## Your instructions:
A complete, unaltered copy of the listing is needed. Write it out.
[[ Data provided open ]]
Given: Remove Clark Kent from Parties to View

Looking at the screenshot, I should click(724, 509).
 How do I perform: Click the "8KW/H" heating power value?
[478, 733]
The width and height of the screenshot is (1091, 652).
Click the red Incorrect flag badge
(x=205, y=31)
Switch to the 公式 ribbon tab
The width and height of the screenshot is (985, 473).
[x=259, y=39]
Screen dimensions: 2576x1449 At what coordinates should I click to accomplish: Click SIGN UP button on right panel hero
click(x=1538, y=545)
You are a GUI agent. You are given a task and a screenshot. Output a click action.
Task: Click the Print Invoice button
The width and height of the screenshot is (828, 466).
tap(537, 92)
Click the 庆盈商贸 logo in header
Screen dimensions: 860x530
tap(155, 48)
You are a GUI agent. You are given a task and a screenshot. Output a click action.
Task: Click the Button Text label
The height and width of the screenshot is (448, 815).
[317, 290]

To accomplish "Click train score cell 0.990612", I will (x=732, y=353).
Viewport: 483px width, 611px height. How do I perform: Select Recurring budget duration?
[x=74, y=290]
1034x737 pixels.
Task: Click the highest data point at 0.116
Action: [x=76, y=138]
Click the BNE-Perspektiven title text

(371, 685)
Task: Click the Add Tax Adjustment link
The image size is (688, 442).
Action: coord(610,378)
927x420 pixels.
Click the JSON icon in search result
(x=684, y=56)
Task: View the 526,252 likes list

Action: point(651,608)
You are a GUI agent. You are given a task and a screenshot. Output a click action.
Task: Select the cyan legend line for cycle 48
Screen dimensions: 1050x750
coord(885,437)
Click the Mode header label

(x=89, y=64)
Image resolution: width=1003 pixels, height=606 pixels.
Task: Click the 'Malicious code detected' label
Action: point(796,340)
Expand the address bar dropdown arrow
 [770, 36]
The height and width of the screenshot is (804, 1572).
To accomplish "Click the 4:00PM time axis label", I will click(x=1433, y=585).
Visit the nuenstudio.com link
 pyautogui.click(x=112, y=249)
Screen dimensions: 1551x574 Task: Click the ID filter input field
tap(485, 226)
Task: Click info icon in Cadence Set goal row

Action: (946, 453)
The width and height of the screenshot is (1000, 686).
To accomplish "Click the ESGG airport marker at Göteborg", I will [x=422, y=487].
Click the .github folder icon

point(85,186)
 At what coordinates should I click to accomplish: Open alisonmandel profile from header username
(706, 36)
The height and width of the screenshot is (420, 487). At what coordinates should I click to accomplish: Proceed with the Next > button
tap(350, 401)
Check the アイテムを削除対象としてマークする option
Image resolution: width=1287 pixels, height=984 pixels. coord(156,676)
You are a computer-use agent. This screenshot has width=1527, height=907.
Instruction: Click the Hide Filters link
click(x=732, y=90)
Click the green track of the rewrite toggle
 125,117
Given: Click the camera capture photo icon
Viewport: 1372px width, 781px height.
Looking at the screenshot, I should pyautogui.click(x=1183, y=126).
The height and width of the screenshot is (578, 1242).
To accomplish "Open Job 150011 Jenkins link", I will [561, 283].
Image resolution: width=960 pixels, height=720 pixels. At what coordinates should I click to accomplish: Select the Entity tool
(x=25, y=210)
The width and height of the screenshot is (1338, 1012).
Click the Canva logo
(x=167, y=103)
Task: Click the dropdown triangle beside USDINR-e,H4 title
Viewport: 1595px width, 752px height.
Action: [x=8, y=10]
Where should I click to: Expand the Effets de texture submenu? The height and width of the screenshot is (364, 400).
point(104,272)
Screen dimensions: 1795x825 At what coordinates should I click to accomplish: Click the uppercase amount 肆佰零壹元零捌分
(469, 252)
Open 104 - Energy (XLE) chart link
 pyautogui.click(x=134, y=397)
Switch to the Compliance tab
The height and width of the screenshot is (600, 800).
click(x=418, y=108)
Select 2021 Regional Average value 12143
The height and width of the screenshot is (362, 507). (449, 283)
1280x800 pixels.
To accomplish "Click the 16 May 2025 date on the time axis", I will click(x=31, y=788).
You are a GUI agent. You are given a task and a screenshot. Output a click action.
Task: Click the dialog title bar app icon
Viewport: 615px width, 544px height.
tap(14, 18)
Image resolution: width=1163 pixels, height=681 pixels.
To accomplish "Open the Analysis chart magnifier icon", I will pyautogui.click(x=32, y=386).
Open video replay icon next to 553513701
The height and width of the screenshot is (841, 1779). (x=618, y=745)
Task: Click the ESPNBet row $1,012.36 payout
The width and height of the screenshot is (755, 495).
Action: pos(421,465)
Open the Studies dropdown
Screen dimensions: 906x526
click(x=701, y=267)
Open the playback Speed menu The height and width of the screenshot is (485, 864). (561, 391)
[[ Data provided closed ]]
## Written solution:
Given: Remove Clark Kent from Parties to View

Looking at the screenshot, I should click(724, 509).
 How do I perform: Click the "8KW/H" heating power value?
[478, 733]
The width and height of the screenshot is (1091, 652).
Click the red Incorrect flag badge
(x=205, y=31)
Switch to the 公式 ribbon tab
The width and height of the screenshot is (985, 473).
[x=259, y=39]
Screen dimensions: 2576x1449 At what coordinates should I click to accomplish: Click SIGN UP button on right panel hero
click(x=1538, y=545)
You are a GUI agent. You are given a task and a screenshot. Output a click action.
Task: Click the Print Invoice button
The width and height of the screenshot is (828, 466).
tap(537, 92)
Click the 庆盈商贸 logo in header
Screen dimensions: 860x530
tap(155, 48)
You are a GUI agent. You are given a task and a screenshot. Output a click action.
Task: Click the Button Text label
The height and width of the screenshot is (448, 815).
[317, 290]

To accomplish "Click train score cell 0.990612", I will (x=732, y=353).
Viewport: 483px width, 611px height. How do I perform: Select Recurring budget duration?
[x=74, y=290]
1034x737 pixels.
Task: Click the highest data point at 0.116
Action: [x=76, y=138]
Click the BNE-Perspektiven title text

(371, 685)
Task: Click the Add Tax Adjustment link
The image size is (688, 442).
Action: coord(610,378)
927x420 pixels.
Click the JSON icon in search result
(x=684, y=56)
Task: View the 526,252 likes list

Action: point(651,608)
You are a GUI agent. You are given a task and a screenshot. Output a click action.
Task: Select the cyan legend line for cycle 48
Screen dimensions: 1050x750
coord(885,437)
Click the Mode header label

(x=89, y=64)
Image resolution: width=1003 pixels, height=606 pixels.
Task: Click the 'Malicious code detected' label
Action: point(796,340)
Expand the address bar dropdown arrow
 [770, 36]
The height and width of the screenshot is (804, 1572).
To accomplish "Click the 4:00PM time axis label", I will click(x=1433, y=585).
Visit the nuenstudio.com link
 pyautogui.click(x=112, y=249)
Screen dimensions: 1551x574 Task: Click the ID filter input field
tap(485, 226)
Task: Click info icon in Cadence Set goal row

Action: (946, 453)
The width and height of the screenshot is (1000, 686).
To accomplish "Click the ESGG airport marker at Göteborg", I will [x=422, y=487].
Click the .github folder icon

point(85,186)
 At what coordinates should I click to accomplish: Open alisonmandel profile from header username
(706, 36)
The height and width of the screenshot is (420, 487). At what coordinates should I click to accomplish: Proceed with the Next > button
tap(350, 401)
Check the アイテムを削除対象としてマークする option
Image resolution: width=1287 pixels, height=984 pixels. coord(156,676)
You are a computer-use agent. This screenshot has width=1527, height=907.
Instruction: Click the Hide Filters link
click(x=732, y=90)
Click the green track of the rewrite toggle
 125,117
Given: Click the camera capture photo icon
Viewport: 1372px width, 781px height.
Looking at the screenshot, I should pyautogui.click(x=1183, y=126).
The height and width of the screenshot is (578, 1242).
To accomplish "Open Job 150011 Jenkins link", I will [561, 283].
Image resolution: width=960 pixels, height=720 pixels. At what coordinates should I click to accomplish: Select the Entity tool
(x=25, y=210)
The width and height of the screenshot is (1338, 1012).
Click the Canva logo
(x=167, y=103)
Task: Click the dropdown triangle beside USDINR-e,H4 title
Viewport: 1595px width, 752px height.
Action: [x=8, y=10]
Where should I click to: Expand the Effets de texture submenu? The height and width of the screenshot is (364, 400).
point(104,272)
Screen dimensions: 1795x825 At what coordinates should I click to accomplish: Click the uppercase amount 肆佰零壹元零捌分
(469, 252)
Open 104 - Energy (XLE) chart link
 pyautogui.click(x=134, y=397)
Switch to the Compliance tab
The height and width of the screenshot is (600, 800).
click(x=418, y=108)
Select 2021 Regional Average value 12143
The height and width of the screenshot is (362, 507). (449, 283)
1280x800 pixels.
To accomplish "Click the 16 May 2025 date on the time axis", I will click(x=31, y=788).
You are a GUI agent. You are given a task and a screenshot. Output a click action.
Task: Click the dialog title bar app icon
Viewport: 615px width, 544px height.
tap(14, 18)
Image resolution: width=1163 pixels, height=681 pixels.
To accomplish "Open the Analysis chart magnifier icon", I will pyautogui.click(x=32, y=386).
Open video replay icon next to 553513701
The height and width of the screenshot is (841, 1779). (x=618, y=745)
Task: Click the ESPNBet row $1,012.36 payout
The width and height of the screenshot is (755, 495).
Action: pos(421,465)
Open the Studies dropdown
Screen dimensions: 906x526
click(x=701, y=267)
Open the playback Speed menu The height and width of the screenshot is (485, 864). (561, 391)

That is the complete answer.